- Episode no.: Season 31 Episode 16
- Directed by: Rob Oliver
- Story by: Al Jean
- Teleplay by: Joel H. Cohen; Jeff Westbrook;
- Production code: ZABF11
- Original air date: March 15, 2020

Episode features
- Chalkboard gag: "Bart is at a doctor's appointment" (written by Lisa)
- Couch gag: Comic Book Guy is tracking the family trip home on Uber, then rates the trip one star and doesn't tip the driver.

Episode chronology
| ← Previous "Screenless" | Next → "Highway to Well" |
- The Simpsons season 31

= Better Off Ned =

"Better Off Ned" is the 16th episode of the thirty-first season of the American animated television series The Simpsons, and the 678th episode overall. It aired in the United States on Fox on March 15, 2020. The episode was directed by Rob Oliver and was written by Joel H. Cohen and Jeff Westbrook from a story by Al Jean.

In this episode, Ned mentors Bart, so a jealous Homer mentors Nelson. The episode received generally negative reviews.

The episode was dedicated to actor Max von Sydow, who died one week earlier, and had previously guest-starred in the season 25 episode "The War of Art" as Klaus Ziegler.

==Plot==
At the Springfield Retirement Castle Grampa gives Bart a dud grenade after pranking him with it.

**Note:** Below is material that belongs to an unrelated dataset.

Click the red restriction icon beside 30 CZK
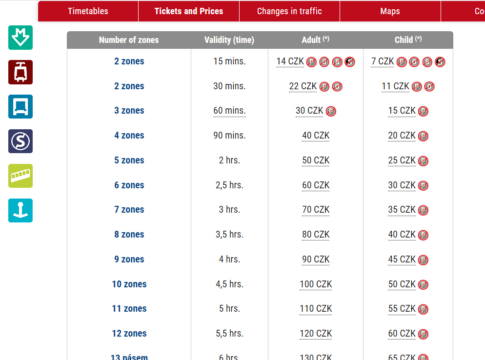The height and width of the screenshot is (360, 485). click(x=331, y=111)
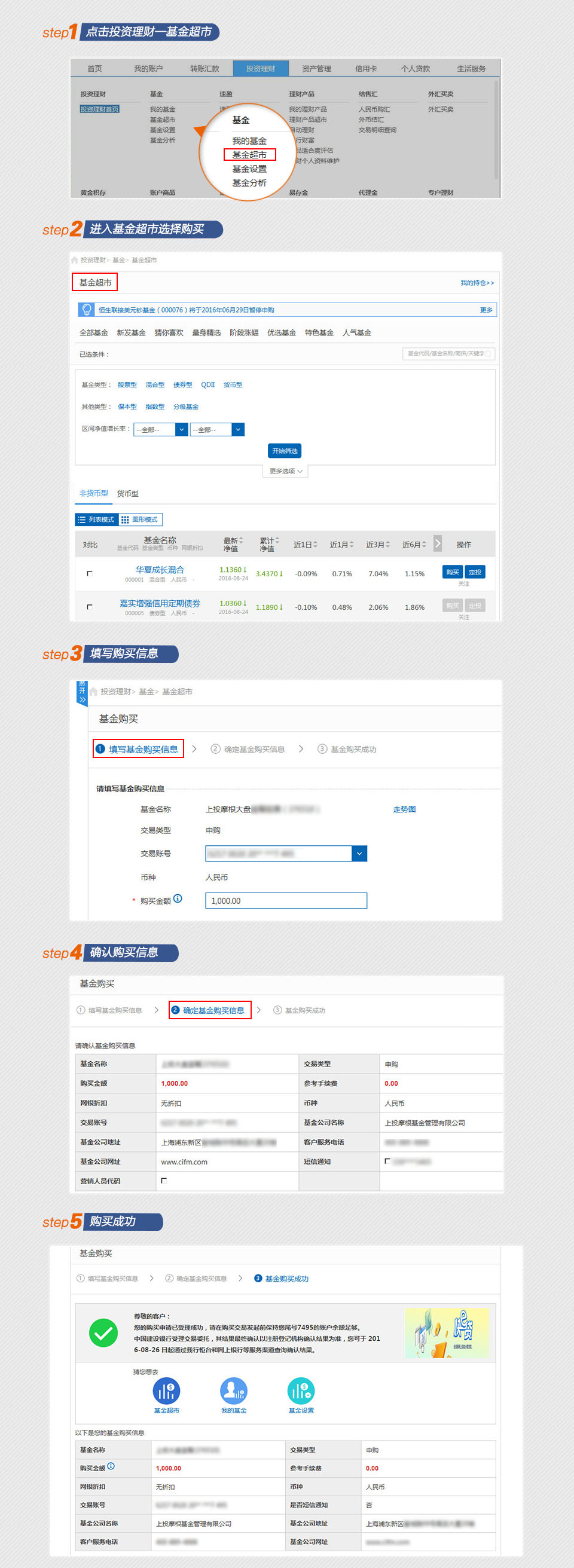The height and width of the screenshot is (1568, 574).
Task: Click the 购买金额 amount input field
Action: point(286,900)
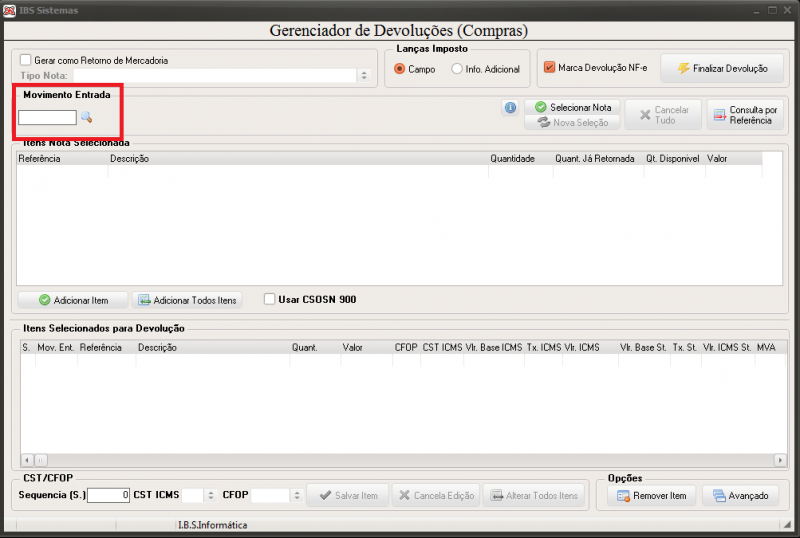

Bart takes it to a school assembly and pranks everyone the same way Grampa did, scaring everyone away while ambulances and firefighters are called. Ned Flanders throws himself on top of the grenade to sacrifice himself and Bart is forced to reveal the prank. Superintendent Chalmers wants to expel Bart from school, but Ned intervenes, volunteering to supervise Bart the right way, with the three P's: "persistence, prayer and persistent prayer".

At the Flanders house, Bart tries Ned's patience, so Ned takes him fishing. Bart catches a fish, and Ned teaches him how to roast it on a fire. Bart also joins the church choir, and everyone congratulates Ned for turning Bart around. The news about Ned's influence on Bart spreads around Springfield, making Homer jealous.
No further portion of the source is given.